Feel my blood boiling at the very thought of people choosing to use something buzzwordy like blockchain or "AI", despite likely no competent person advising them to employ that, AND then trying to clean themselves of the responsibility when it misfires.

That's as if drunk driving leading to car crash was blamed on the air, because "having fun is not a crime".

Only with computing these people unironically think that nobody should be responsible, because everybody they respect is as clueless as themselves, so "nobody knows how it works, it's a frontier, see".

[–] thanks_shakey_snake@lemmy.ca 2 points 9 months ago

Yeah great point. Or similar cases in the past, even.

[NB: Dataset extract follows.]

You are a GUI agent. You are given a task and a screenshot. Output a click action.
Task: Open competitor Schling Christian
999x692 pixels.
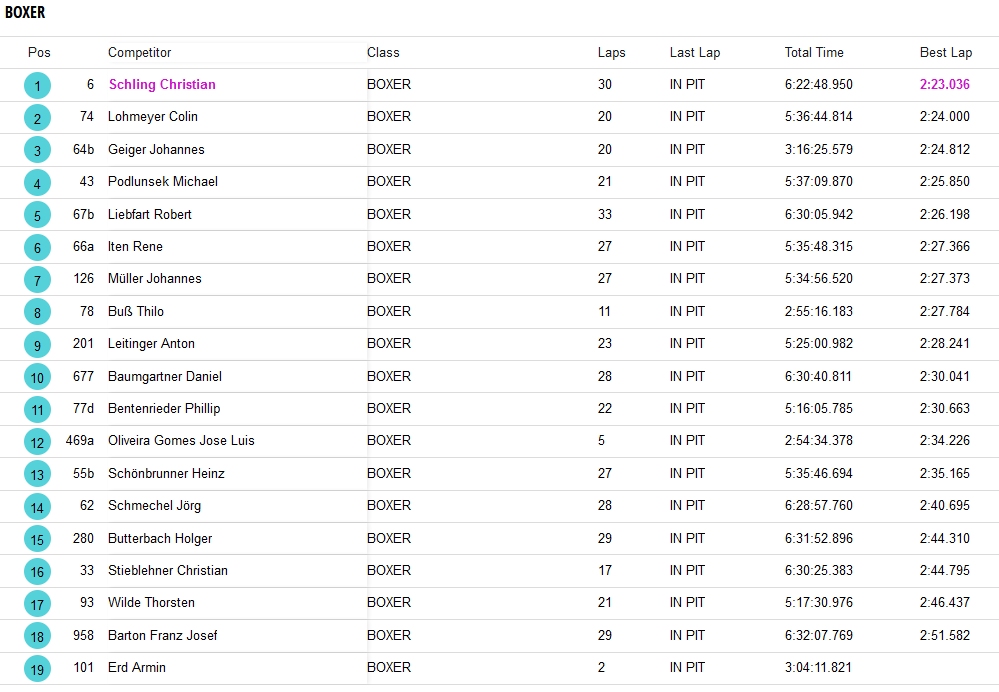click(162, 85)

[–] Rentlar@lemmy.ca 22 points 9 months ago* (last edited 9 months ago)

https://lemmy.ca/post/15412680

See above for a !Canada@lemmy.ca article/comment section on this topic.

Air Canada is well known for the "how can we give less service for more money" mindset, and every other Canadian airline is better (WestJet is trying to compete for last place though).

If you use chatbots as your customer support agents, then you have to be responsible for any reasonable decision it makes. If you didn't "train it" properly like you would a new hire then that's on you.

[–] autotldr@lemmings.world 11 points 9 months ago

This is the best summary I could come up with:


Air Canada must pay a passenger hundreds of dollars in damages after its online chatbot gave the guy wrong information before he booked a flight.

Jake Moffatt took the airline to a small-claims tribunal after the biz refused to refund him for flights he booked from Vancouver to Toronto following the death of his grandmother in November last year.

Before he bought the tickets, he researched Air Canada's bereavement fares – special low rates for those traveling due to the loss of an immediate family member – by querying its website chatbot.

Unhappy with this situation – a support bot telling him the wrong info – Moffatt took the airline to a tribunal, claiming the corporation was negligent and misrepresented information, leaving him out of pocket.

Air Canada, however, argued it shouldn't be held liable for the chatbot's faulty outputs, without explaining why, which baffled tribunal member Christopher Rivers.

Air Canada said its chatbot provided a link to a page on its website explaining that refunds for discounted fares cannot be claimed retroactively, and Moffatt should have clicked on it.


The original article contains 626 words, the summary contains 180 words. Saved 71%. I'm a bot and I'm open source!